It’s hard to pick an event in US history that was discussed in this class which by itself has had the most influence on me. However, while studying for this class I did find a particular event that was moving enough for me to reflect on. This event was the evacuation of US troops and the citizens of South Vietnam at the end of the Vietnam War. The US managed to evacuate all of their troops, but only a small portion of the Vietnamese, around 7,000 citizens. This left thousands of people who had supported and been a part of the southern Vietnamese government to be tried as war criminals by North Vietnam and Ho Chi Minh’s administration.

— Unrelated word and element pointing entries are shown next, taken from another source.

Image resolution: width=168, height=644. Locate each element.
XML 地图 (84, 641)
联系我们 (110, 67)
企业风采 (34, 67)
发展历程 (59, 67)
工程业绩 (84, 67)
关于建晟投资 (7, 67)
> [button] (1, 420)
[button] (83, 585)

The Vietnam War is the only war that the United States has ever truly lost, and it is considered to have had some of the worst conditions and fighting that our troops have ever endured. As the first televised war in the US the opinion of American citizens played a crucial role in the outcome. In 1967 it was widely held that America and South Vietnam were winning the war, this is what the media presented and for all intents and purposes it was absolutely the case. However on the 31st of July the following year, the Viet Cong and the NVA(North Vietnamese Army) launched a huge offense that came to be named the “Tet Offensive” so named because it broke the truce that traditionally took place over the holiday of Tet (the Vietnamese New Year). The offensive attacked nearly every US and South Vietnam stronghold in the country, including the Embassy of Saigon. Even though initially US and South Vietnamese troops were shocked and in disarray, they quickly organized and brought down the Tet offensive, however it was still the turning point in the war. This is because it had the unintended side effect of having giving the American public the impression that the war was not going as well as they had been led to believe and resulted in even more general disapproval of the war. With this came the process known as “Vietnamization” which involved slowly withdrawing US troops and leaving the war more and more in South Vietnam’s hands alone.

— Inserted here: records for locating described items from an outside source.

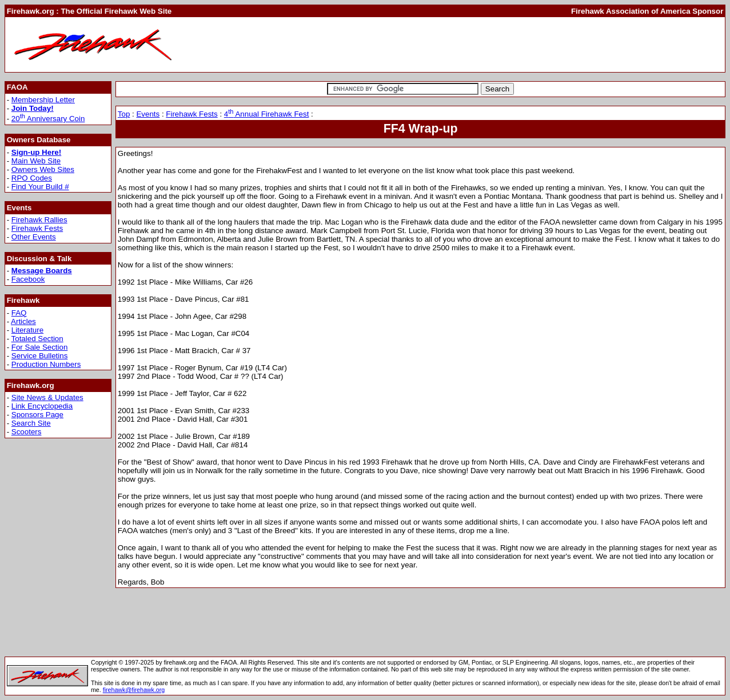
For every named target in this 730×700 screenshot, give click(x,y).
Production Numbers (46, 364)
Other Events (34, 237)
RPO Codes (31, 178)
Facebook (28, 279)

As Vietnamization was taking place North Vietnam continued to gain military advantage in the war. Alongside this the US Congress drastically began cutting funding for the war effort and blocking attempts by the president to continue to intervene. In 1975 the US evacuated its last troops and only several thousand Vietnamese. Chaos broke loose in Saigon as thousands tried to evacuate, including South Vietnamese officials, their families and those who had been employed by the United States, but the US could only take so many, and the rest were left to their fate. It has been approximated that at least 65,000 executions took place in the next few years (“After the Fall of Saigon” para. 1) although this number is likely highly conservative and I have seen much higher estimates in my research.

To me this is one of the most tragic events in recent US history, and is definitely one to be learned from. Our involvement in Vietnam ended in disaster and it’s clear that a situation like this should be avoided in the future. Unfortunately though I see history repeating itself as the process of Vietnamization surely set a precedent for United States foreign policy, as it has been replicated in the recent war in Afghanistan. For me understanding this will help me to be more compassionate and more thoughtful about the repercussions of our actions as a nation, at home and abroad.



Works Cited

"After the Fall of Saigon - Postwar Vietnam." After the Fall of Saigon - Postwar Vietnam. N.p., n.d. Web. 29 Nov. 2014.